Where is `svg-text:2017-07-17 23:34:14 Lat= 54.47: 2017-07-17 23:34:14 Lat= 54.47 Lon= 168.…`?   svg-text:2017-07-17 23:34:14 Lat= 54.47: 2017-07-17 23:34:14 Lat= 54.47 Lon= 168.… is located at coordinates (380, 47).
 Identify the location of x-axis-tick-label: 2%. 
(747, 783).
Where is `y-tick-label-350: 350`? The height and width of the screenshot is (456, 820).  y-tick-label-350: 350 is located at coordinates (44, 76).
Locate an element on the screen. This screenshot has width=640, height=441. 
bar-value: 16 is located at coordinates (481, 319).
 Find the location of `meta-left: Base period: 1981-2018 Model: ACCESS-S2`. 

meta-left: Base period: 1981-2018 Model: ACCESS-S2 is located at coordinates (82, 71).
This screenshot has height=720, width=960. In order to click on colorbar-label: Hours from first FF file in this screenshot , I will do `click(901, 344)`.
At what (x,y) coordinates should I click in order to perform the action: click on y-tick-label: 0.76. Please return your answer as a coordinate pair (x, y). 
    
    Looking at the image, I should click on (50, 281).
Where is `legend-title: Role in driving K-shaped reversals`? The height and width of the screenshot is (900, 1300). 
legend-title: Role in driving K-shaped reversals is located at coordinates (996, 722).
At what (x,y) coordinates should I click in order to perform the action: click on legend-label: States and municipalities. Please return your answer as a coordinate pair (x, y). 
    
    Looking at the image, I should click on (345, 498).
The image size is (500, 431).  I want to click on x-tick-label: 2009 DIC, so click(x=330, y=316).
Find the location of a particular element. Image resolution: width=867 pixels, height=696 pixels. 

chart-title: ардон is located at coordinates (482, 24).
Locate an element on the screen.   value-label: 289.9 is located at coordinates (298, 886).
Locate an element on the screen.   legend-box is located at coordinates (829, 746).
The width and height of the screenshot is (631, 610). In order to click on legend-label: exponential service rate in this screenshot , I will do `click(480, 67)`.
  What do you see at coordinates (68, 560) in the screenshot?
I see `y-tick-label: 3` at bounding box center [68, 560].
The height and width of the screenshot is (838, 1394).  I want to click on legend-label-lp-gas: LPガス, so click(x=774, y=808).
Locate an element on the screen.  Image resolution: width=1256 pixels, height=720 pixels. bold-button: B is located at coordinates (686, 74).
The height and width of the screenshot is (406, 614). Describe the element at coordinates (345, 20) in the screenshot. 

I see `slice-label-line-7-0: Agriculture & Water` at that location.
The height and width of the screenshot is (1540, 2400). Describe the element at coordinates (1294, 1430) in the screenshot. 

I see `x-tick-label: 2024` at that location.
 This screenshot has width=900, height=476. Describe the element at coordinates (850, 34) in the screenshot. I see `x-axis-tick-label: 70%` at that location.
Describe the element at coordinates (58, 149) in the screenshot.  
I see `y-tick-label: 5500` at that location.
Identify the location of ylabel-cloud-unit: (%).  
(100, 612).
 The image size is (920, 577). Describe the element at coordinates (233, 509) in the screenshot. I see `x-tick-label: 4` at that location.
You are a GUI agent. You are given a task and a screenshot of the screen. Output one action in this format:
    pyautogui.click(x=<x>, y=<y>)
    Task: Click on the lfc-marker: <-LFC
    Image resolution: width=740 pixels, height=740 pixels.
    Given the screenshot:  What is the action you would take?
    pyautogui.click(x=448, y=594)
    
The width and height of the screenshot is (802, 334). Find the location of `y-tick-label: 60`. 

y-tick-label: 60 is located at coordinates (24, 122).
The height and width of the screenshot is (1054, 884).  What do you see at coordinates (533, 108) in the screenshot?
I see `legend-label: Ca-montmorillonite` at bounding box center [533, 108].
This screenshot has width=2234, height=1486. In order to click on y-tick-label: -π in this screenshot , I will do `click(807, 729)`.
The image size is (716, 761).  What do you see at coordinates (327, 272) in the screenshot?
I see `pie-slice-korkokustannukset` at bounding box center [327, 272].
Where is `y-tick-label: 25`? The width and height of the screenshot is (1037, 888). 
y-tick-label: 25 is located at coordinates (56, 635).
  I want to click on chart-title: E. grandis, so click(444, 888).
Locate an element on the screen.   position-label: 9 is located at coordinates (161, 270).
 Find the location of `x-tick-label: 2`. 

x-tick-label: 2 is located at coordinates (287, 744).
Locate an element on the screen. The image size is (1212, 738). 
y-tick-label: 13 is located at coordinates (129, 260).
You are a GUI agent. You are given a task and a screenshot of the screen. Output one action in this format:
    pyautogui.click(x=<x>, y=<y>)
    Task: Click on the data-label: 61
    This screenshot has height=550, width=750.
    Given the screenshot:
+---+
**Work order:** Can you update the entries above so that every "Locate an element on the screen" becomes "Find an element on the screen", with nothing else changed?

**Written answer:**
Where is `svg-text:2017-07-17 23:34:14 Lat= 54.47: 2017-07-17 23:34:14 Lat= 54.47 Lon= 168.…`?   svg-text:2017-07-17 23:34:14 Lat= 54.47: 2017-07-17 23:34:14 Lat= 54.47 Lon= 168.… is located at coordinates (380, 47).
 Identify the location of x-axis-tick-label: 2%. 
(747, 783).
Where is `y-tick-label-350: 350`? The height and width of the screenshot is (456, 820).  y-tick-label-350: 350 is located at coordinates (44, 76).
Find an element on the screen. This screenshot has width=640, height=441. 
bar-value: 16 is located at coordinates (481, 319).
 Find the location of `meta-left: Base period: 1981-2018 Model: ACCESS-S2`. 

meta-left: Base period: 1981-2018 Model: ACCESS-S2 is located at coordinates (82, 71).
This screenshot has height=720, width=960. In order to click on colorbar-label: Hours from first FF file in this screenshot , I will do `click(901, 344)`.
At what (x,y) coordinates should I click in order to perform the action: click on y-tick-label: 0.76. Please return your answer as a coordinate pair (x, y). 
    
    Looking at the image, I should click on (50, 281).
Where is `legend-title: Role in driving K-shaped reversals`? The height and width of the screenshot is (900, 1300). 
legend-title: Role in driving K-shaped reversals is located at coordinates (996, 722).
At what (x,y) coordinates should I click in order to perform the action: click on legend-label: States and municipalities. Please return your answer as a coordinate pair (x, y). 
    
    Looking at the image, I should click on (345, 498).
The image size is (500, 431).  I want to click on x-tick-label: 2009 DIC, so click(x=330, y=316).
Find the location of a particular element. Image resolution: width=867 pixels, height=696 pixels. 

chart-title: ардон is located at coordinates (482, 24).
Find an element on the screen.   value-label: 289.9 is located at coordinates (298, 886).
Find an element on the screen.   legend-box is located at coordinates (829, 746).
The width and height of the screenshot is (631, 610). In order to click on legend-label: exponential service rate in this screenshot , I will do `click(480, 67)`.
  What do you see at coordinates (68, 560) in the screenshot?
I see `y-tick-label: 3` at bounding box center [68, 560].
The height and width of the screenshot is (838, 1394).  I want to click on legend-label-lp-gas: LPガス, so click(x=774, y=808).
Find an element on the screen.  Image resolution: width=1256 pixels, height=720 pixels. bold-button: B is located at coordinates (686, 74).
The height and width of the screenshot is (406, 614). Describe the element at coordinates (345, 20) in the screenshot. 

I see `slice-label-line-7-0: Agriculture & Water` at that location.
The height and width of the screenshot is (1540, 2400). Describe the element at coordinates (1294, 1430) in the screenshot. 

I see `x-tick-label: 2024` at that location.
 This screenshot has width=900, height=476. Describe the element at coordinates (850, 34) in the screenshot. I see `x-axis-tick-label: 70%` at that location.
Describe the element at coordinates (58, 149) in the screenshot.  
I see `y-tick-label: 5500` at that location.
Identify the location of ylabel-cloud-unit: (%).  
(100, 612).
 The image size is (920, 577). Describe the element at coordinates (233, 509) in the screenshot. I see `x-tick-label: 4` at that location.
You are a GUI agent. You are given a task and a screenshot of the screen. Output one action in this format:
    pyautogui.click(x=<x>, y=<y>)
    Task: Click on the lfc-marker: <-LFC
    Image resolution: width=740 pixels, height=740 pixels.
    Given the screenshot:  What is the action you would take?
    pyautogui.click(x=448, y=594)
    
The width and height of the screenshot is (802, 334). Find the location of `y-tick-label: 60`. 

y-tick-label: 60 is located at coordinates (24, 122).
The height and width of the screenshot is (1054, 884).  What do you see at coordinates (533, 108) in the screenshot?
I see `legend-label: Ca-montmorillonite` at bounding box center [533, 108].
This screenshot has width=2234, height=1486. In order to click on y-tick-label: -π in this screenshot , I will do `click(807, 729)`.
The image size is (716, 761).  What do you see at coordinates (327, 272) in the screenshot?
I see `pie-slice-korkokustannukset` at bounding box center [327, 272].
Where is `y-tick-label: 25`? The width and height of the screenshot is (1037, 888). 
y-tick-label: 25 is located at coordinates (56, 635).
  I want to click on chart-title: E. grandis, so click(444, 888).
Find an element on the screen.   position-label: 9 is located at coordinates (161, 270).
 Find the location of `x-tick-label: 2`. 

x-tick-label: 2 is located at coordinates (287, 744).
Find an element on the screen. The image size is (1212, 738). 
y-tick-label: 13 is located at coordinates (129, 260).
You are a GUI agent. You are given a task and a screenshot of the screen. Output one action in this format:
    pyautogui.click(x=<x>, y=<y>)
    Task: Click on the data-label: 61
    This screenshot has height=550, width=750.
    Given the screenshot:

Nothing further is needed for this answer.